AUBURN HILLS, Mich. — Dwight Howard made a quick trip to Los Angeles, hoping a procedure on his right shoulder will make him healthy enough to return to the court when the Lakers (21-26) play Sunday against the Detroit Pistons (18-29).

Howard missed the Lakers’ 111-100 victory Friday over the Minnesota Timberwolves so he could receive a platelet-rich plasma (PRP) injection on his right shoulder. The Lakers are eager to see whether that will accelerate the healing in Howard’s aggravated labrum in his right shoulder. Yet, Lakers backup guard Steve Blake said the injection did very little to him when he received two of them to treat a lower abdominal and groin injury.

“I don’t know if mine responded to it,” Blake said. “It’s not like a magical potion. The first time I had it done, I had surgery anyway. It didn’t heal the tear in my stomach. When I had it done again for my groin, I didn’t wait too long to see if it helped me or not. It may have helped if I waited. But I’m not sure.”

PRP injections involve drawing a small amount of blood from the infected area, spinning it in a centrifuge for about 20 minutes, isolating the concentrated platelets and injected it into the affected body part.

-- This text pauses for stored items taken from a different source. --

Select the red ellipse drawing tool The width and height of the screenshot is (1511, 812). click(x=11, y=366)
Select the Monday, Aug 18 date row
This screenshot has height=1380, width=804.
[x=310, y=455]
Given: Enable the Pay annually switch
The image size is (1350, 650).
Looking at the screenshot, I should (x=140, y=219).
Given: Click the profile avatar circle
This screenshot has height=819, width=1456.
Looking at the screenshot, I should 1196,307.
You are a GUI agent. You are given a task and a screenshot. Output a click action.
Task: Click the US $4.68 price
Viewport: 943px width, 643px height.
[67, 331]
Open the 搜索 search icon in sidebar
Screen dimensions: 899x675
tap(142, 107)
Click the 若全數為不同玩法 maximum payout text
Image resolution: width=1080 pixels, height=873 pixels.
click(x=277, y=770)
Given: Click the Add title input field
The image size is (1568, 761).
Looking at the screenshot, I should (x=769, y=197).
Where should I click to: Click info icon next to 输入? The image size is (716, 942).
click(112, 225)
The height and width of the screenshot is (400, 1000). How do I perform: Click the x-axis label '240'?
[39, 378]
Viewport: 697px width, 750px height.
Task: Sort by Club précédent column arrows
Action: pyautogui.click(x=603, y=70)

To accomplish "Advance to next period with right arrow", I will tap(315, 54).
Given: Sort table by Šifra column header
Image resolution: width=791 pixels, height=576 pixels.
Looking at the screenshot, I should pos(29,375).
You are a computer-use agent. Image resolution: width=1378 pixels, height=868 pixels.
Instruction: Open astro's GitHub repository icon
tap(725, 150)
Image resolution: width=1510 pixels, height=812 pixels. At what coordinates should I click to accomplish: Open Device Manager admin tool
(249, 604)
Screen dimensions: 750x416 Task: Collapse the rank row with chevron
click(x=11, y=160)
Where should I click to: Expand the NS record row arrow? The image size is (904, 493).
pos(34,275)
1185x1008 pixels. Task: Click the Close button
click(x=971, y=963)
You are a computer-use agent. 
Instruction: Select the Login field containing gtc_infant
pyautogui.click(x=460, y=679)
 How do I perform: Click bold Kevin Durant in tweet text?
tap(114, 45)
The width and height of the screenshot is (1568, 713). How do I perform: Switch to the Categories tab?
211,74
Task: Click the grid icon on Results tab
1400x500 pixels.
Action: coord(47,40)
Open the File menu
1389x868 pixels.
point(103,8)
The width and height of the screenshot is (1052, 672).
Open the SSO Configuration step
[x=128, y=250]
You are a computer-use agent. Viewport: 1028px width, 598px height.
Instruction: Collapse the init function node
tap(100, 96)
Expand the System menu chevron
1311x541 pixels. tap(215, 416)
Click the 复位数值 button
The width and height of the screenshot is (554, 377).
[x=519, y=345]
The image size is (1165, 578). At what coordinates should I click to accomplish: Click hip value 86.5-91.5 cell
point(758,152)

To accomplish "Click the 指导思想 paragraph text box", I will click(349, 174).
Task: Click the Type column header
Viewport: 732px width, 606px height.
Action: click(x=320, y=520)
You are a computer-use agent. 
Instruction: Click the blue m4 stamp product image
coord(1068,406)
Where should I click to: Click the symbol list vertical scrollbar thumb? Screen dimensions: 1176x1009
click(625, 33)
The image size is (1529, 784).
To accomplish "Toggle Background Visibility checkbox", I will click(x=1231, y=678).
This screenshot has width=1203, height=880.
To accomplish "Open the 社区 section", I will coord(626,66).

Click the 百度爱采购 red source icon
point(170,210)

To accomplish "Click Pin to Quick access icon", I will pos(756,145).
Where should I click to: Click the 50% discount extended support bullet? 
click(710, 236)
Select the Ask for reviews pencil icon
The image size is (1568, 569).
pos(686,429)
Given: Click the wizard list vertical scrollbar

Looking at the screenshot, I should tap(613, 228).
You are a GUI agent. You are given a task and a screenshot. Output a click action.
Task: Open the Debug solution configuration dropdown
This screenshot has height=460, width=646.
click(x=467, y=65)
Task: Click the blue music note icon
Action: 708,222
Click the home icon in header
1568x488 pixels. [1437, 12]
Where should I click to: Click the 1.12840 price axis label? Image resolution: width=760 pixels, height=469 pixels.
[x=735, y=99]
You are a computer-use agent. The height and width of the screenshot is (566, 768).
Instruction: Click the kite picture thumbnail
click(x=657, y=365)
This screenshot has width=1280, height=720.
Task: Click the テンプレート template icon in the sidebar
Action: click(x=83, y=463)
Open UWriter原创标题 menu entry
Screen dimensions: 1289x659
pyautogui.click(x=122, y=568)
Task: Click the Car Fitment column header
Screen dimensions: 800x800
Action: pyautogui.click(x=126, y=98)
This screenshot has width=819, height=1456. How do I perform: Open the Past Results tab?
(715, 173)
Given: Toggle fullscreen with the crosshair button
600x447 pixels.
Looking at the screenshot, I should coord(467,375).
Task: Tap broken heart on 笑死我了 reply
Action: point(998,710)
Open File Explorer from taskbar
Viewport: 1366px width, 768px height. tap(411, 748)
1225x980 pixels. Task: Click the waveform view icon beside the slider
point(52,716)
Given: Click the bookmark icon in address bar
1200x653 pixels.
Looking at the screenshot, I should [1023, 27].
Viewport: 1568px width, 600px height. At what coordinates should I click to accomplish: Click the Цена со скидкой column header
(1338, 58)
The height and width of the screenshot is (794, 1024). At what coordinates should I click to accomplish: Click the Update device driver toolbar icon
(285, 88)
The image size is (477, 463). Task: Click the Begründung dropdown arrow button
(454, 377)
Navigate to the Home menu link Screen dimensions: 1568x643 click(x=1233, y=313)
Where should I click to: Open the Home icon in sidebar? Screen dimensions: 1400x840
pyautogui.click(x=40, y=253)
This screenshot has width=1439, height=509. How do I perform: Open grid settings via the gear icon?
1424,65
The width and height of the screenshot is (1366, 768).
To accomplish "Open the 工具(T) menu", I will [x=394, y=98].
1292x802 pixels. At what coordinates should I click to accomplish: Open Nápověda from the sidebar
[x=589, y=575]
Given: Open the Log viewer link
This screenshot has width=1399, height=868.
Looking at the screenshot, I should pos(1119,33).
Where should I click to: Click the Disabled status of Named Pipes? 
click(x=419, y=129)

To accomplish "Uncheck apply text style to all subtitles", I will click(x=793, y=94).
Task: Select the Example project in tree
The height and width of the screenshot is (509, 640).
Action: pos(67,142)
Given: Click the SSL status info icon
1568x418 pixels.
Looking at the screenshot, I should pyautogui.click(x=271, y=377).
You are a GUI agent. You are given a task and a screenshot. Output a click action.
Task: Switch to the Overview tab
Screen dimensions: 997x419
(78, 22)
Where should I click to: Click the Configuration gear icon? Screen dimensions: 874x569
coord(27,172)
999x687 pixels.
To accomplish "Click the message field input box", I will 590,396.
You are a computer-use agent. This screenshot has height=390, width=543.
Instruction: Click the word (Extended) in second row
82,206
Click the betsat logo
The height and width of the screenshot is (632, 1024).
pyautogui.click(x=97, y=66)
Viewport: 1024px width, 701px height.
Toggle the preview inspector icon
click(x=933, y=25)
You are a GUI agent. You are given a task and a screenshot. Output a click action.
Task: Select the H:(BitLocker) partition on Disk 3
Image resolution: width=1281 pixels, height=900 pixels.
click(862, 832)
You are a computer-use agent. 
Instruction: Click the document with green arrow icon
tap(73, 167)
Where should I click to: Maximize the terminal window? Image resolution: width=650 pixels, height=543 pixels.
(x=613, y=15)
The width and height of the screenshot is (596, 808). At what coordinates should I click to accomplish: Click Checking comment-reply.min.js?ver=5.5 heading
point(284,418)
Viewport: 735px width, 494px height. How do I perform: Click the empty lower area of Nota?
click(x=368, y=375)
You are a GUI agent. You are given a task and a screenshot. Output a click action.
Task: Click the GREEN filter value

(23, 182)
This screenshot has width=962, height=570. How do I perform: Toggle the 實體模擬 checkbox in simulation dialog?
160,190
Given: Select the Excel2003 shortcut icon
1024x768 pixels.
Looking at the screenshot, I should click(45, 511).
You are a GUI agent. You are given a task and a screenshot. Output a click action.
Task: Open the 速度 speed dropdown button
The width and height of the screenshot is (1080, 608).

Blake said doctors told him the effects, if any, happen in seven to 10 days, meaning Howard may have to wait a bit before feeling anything.

The Lakers would like to see the results immediately, for obvious reasons. They have gone 1-1 on their seven-game trip and are 6-16 in road games overall. They also trail the Houston Rockets (26-23) by four games for the eighth playoff spot in the Western Conference.

Still, Blake argues it’s a no brainer for Howard to receive the injection.

“It doesn’t hurt you,” Blake said. “So it’s worth getting it done.”